Thunder cracked from a distance over the mountains, and it began to rain. I looked back at the car; the figures walked slowly towards me in a dark mass. My heart beat violently; and I squinted at them, trying to shield my eyes in the rain and glare of the headlights. Then I saw Jake emerge from behind a couple of the figures, like a prowling wolf, silhouetted by the car’s headlights. Sunglasses on, he must have been blind in the dark. But then I was lit up like a scared rabbit in the car’s headlights, so he could probably see just fine.
I could see that the men with Jake were young, and Clayton was not among them. One kid was very fat and short, another thin with very long hair. A rough looking bunch – from the powwow no doubt. Jake mumbled something to them.
“You know why I’m here.” Jake called over to me. It was a statement, not a question. His voice, now hearing for the first time since that first bonfire introduction, was oddly quiet, but cold, raspy, and cruel sounding.
“I don’t,” I said in response, shaking my head into the glare of the headlights crisscrossed by raindrops. “What do you want?”
He didn’t answer, but gestured to the fat guy and one of the others with a nod of his head, and the two came over to me and clutched my arms, holding my biceps tightly like vice grips. I ran out of breath. My heart was now thumping, so loud the sound filled my ears.
Few people ever experience true fear, thankfully, but at that moment I was absolutely a
fraid; and every atom in my body was pulsing with adrenaline, dismay, and crazed fear. I suddenly tried to lurch out of their grasp, hoping to turn and run into the woods, but they held me firm; and then Jake stepped up and punched me hard in the stomach. I doubled over and almost vomited. I could not catch a breath, and as I gasped for air I thought I would pass out. What would they do with me now? I wondered desperately. Passing out a second time in a group of Blackfoot would not turn out well, I figured.
They pulled me over and jerked me off the road, down a small path next to the road that looked like a dried up stream bed. I was lurched along as our feet cracked through brush and sticks as we pushed through tree branches and shrubs. I stepped clumsily over some roots, unable to see the ground. I had no idea where the path led but I pictured my murder happening further off in the woods. Should I call out?

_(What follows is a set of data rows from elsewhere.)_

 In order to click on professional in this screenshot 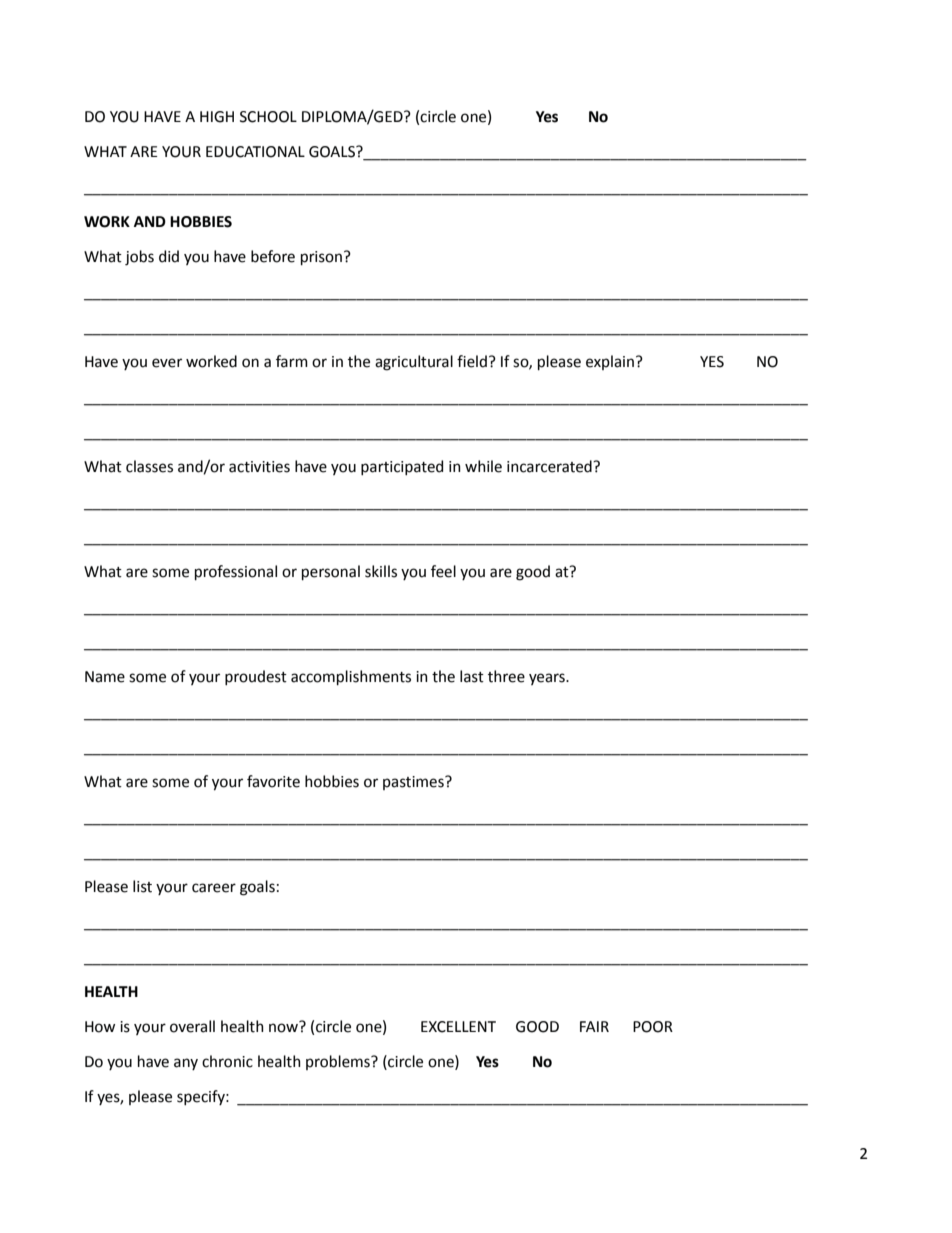, I will do `click(236, 572)`.
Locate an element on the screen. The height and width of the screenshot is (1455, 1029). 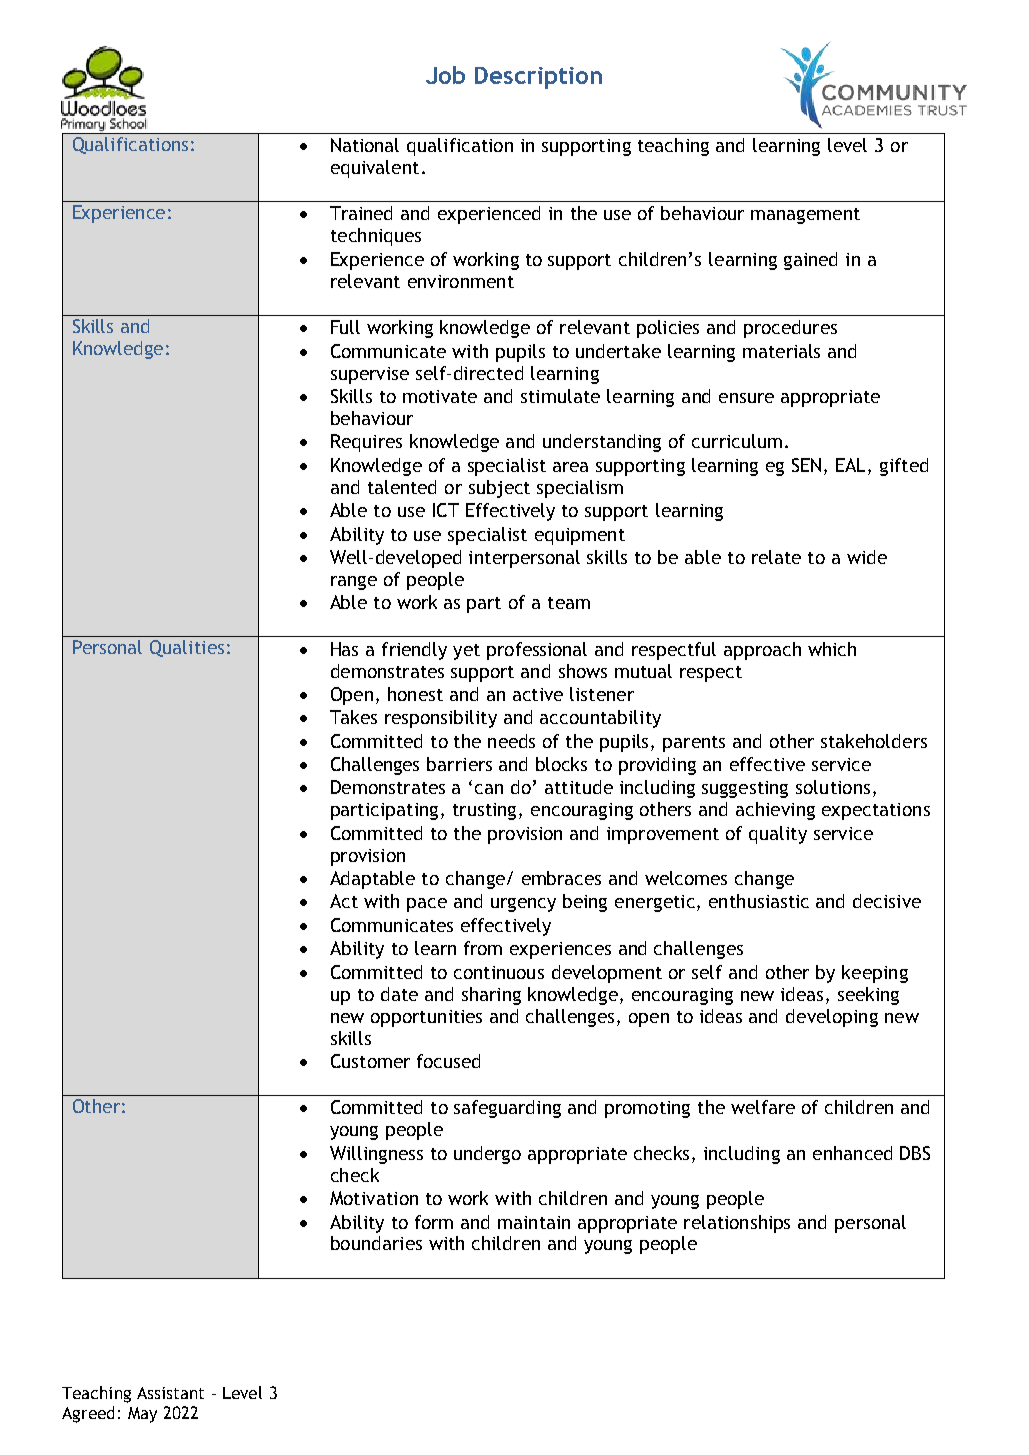
stimulate is located at coordinates (560, 396).
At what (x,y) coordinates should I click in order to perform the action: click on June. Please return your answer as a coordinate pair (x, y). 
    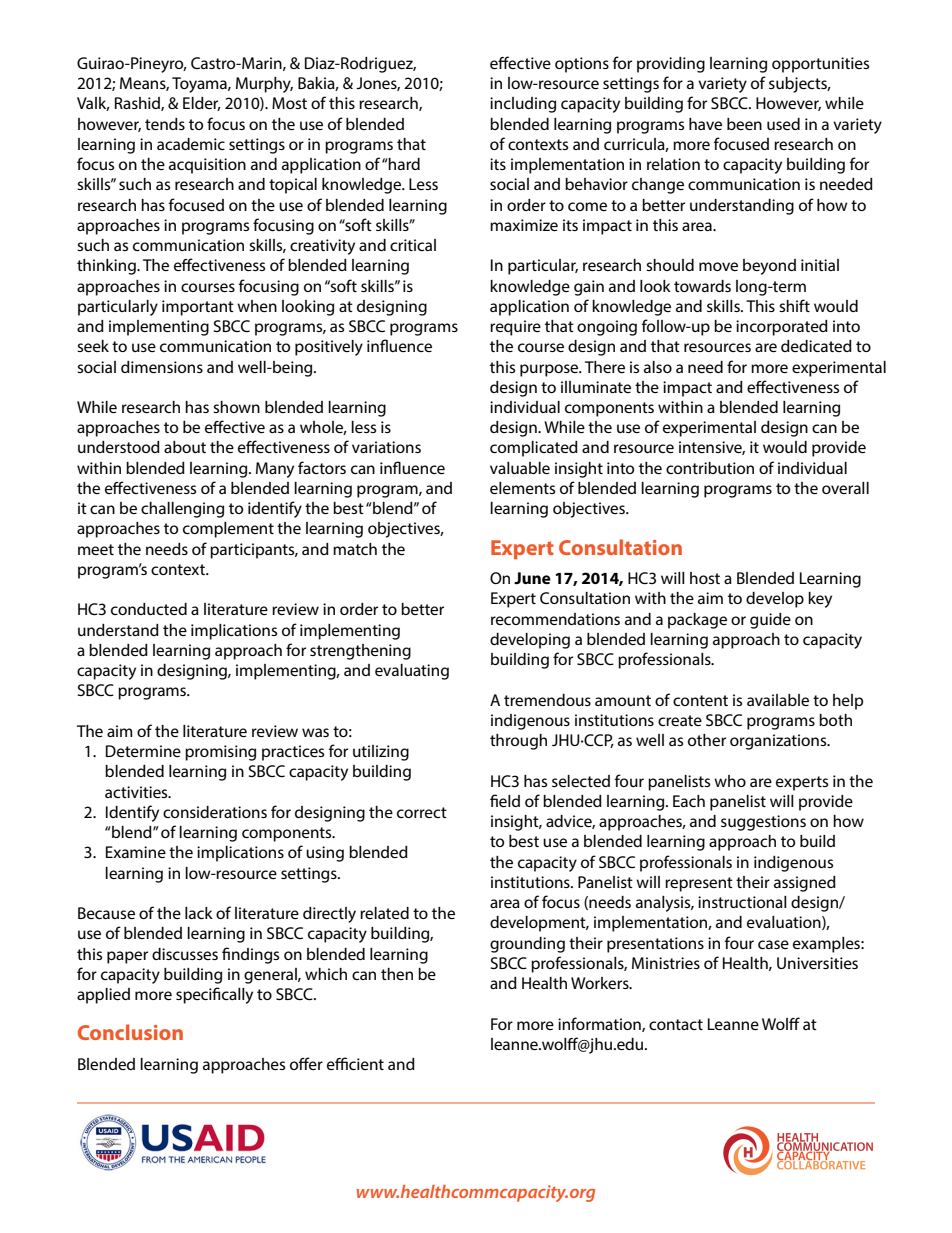
    Looking at the image, I should click on (532, 578).
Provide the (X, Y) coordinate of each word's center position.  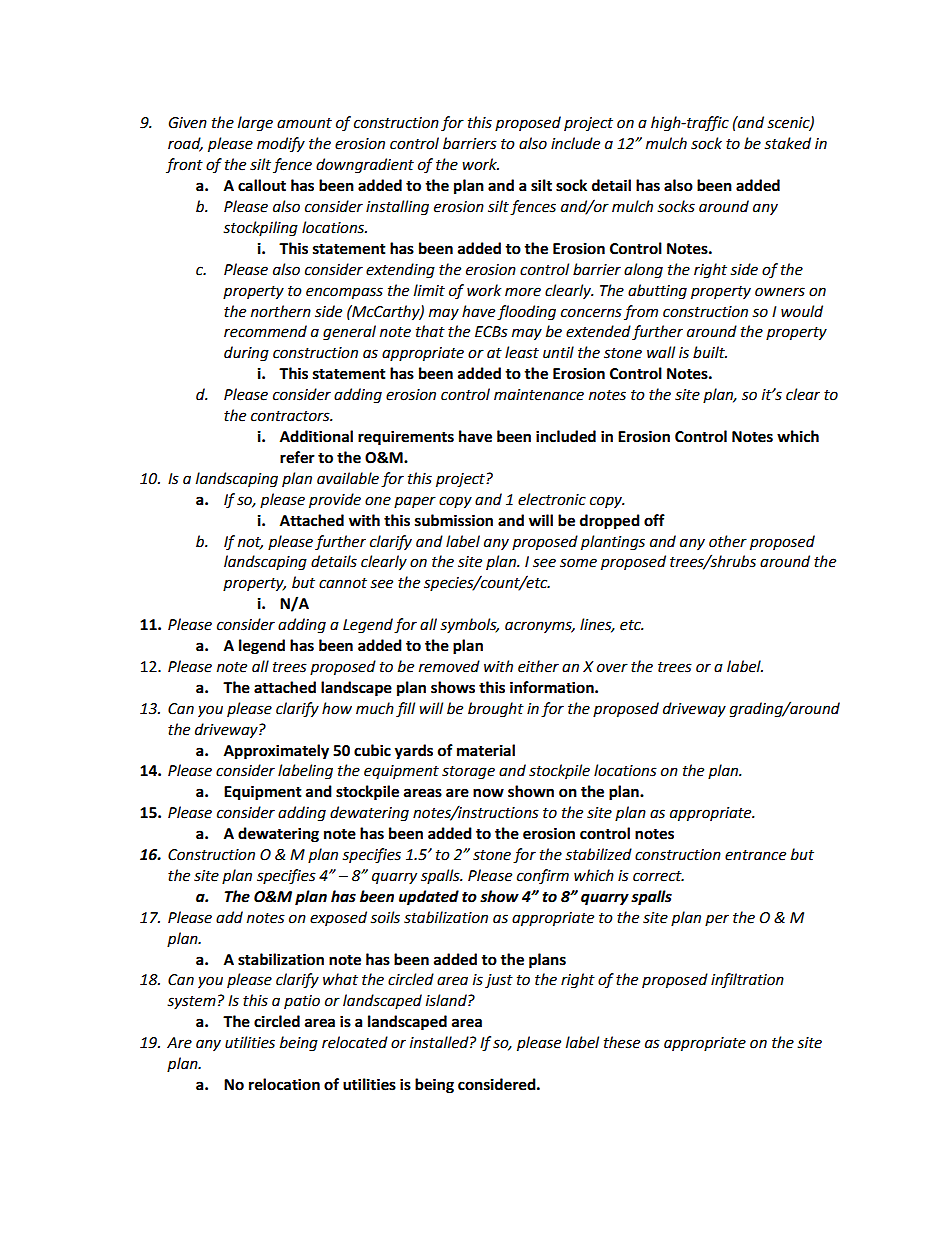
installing (397, 208)
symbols (469, 625)
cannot (343, 583)
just (499, 981)
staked (787, 143)
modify (281, 144)
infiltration (747, 980)
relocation (284, 1084)
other (728, 541)
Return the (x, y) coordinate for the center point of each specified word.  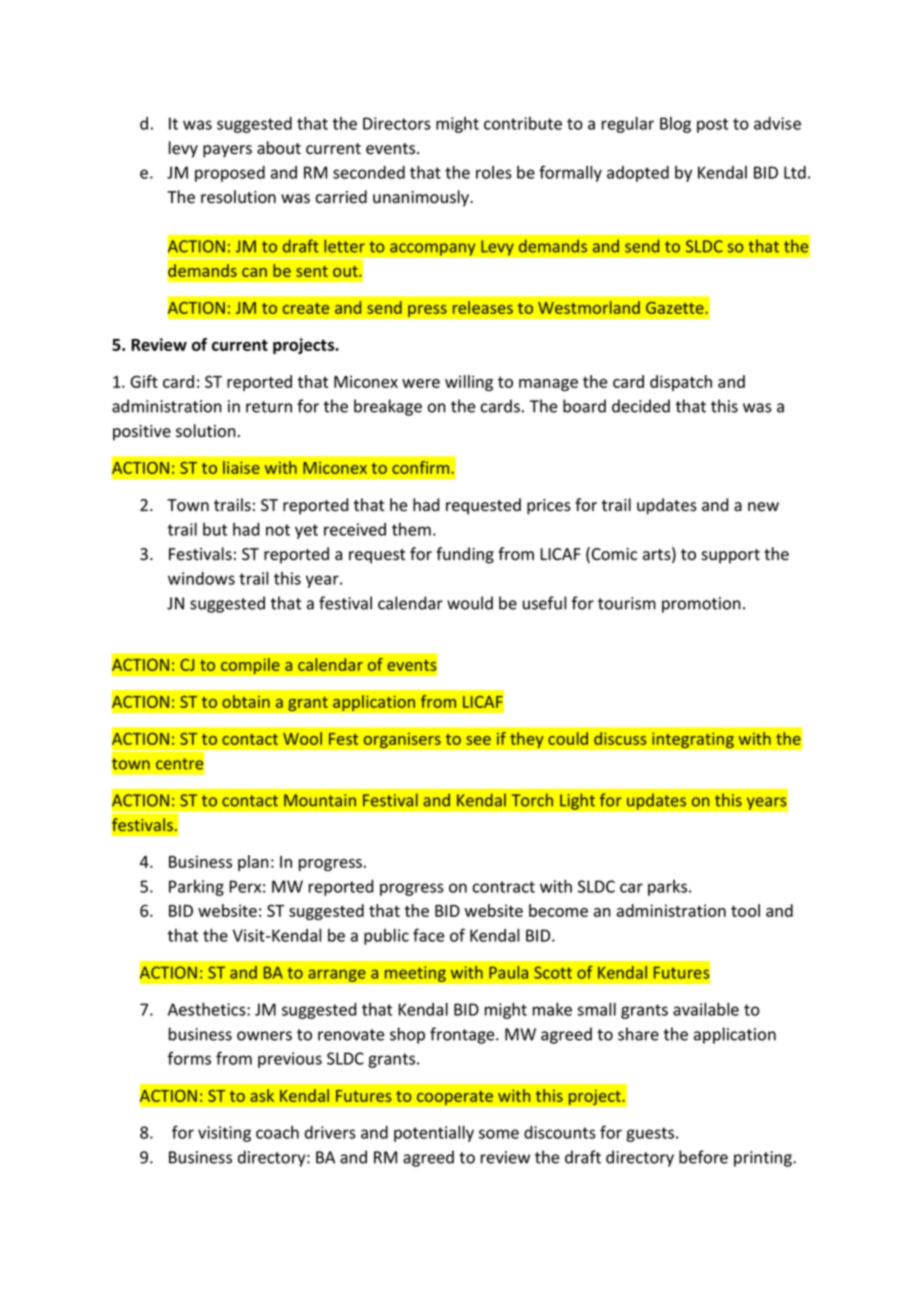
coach (277, 1132)
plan (253, 863)
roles (494, 172)
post (712, 125)
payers (227, 151)
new (763, 507)
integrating (693, 740)
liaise (241, 467)
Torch (532, 800)
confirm (422, 467)
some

No one to hear... Why did Greg AND Thunderbird take off like that?
I heard Jake say something to one of the guys, harsh and low, and the fat guy’s heavy breathing, and our smashing through the undergrowth. How did Jake even know I was out here?
Our steps began to become quieter as the rain softened and muddied the ground. I walked through a spider web, which clung to my face and hair. I tried to raise a hand to brush it off but the fat guy jerked my arm almost out of its socket, and muttered something I couldn’t make out. These Blackfoot and their eternal quiet…
For a second time I tripped over a root sticking out of the dirt, but caught myself and ran forward. I then heard an object whoosh towards me milliseconds before I was hit, and when it did hit me it felt like a large wooden branch smacking me right across my nose and cheek. I felt a stabling pain through my head and my nose broke. Blood ran down my face; and I felt like I was cut across my right cheek. I was hit a second time, this time on the back of the head. The branch had felt like a bar of iron, and I must have lost a few seconds because I was suddenly looking up from the ground, lying on my side, one arm awkwardly bend behind me. A searing pain still burned in my face.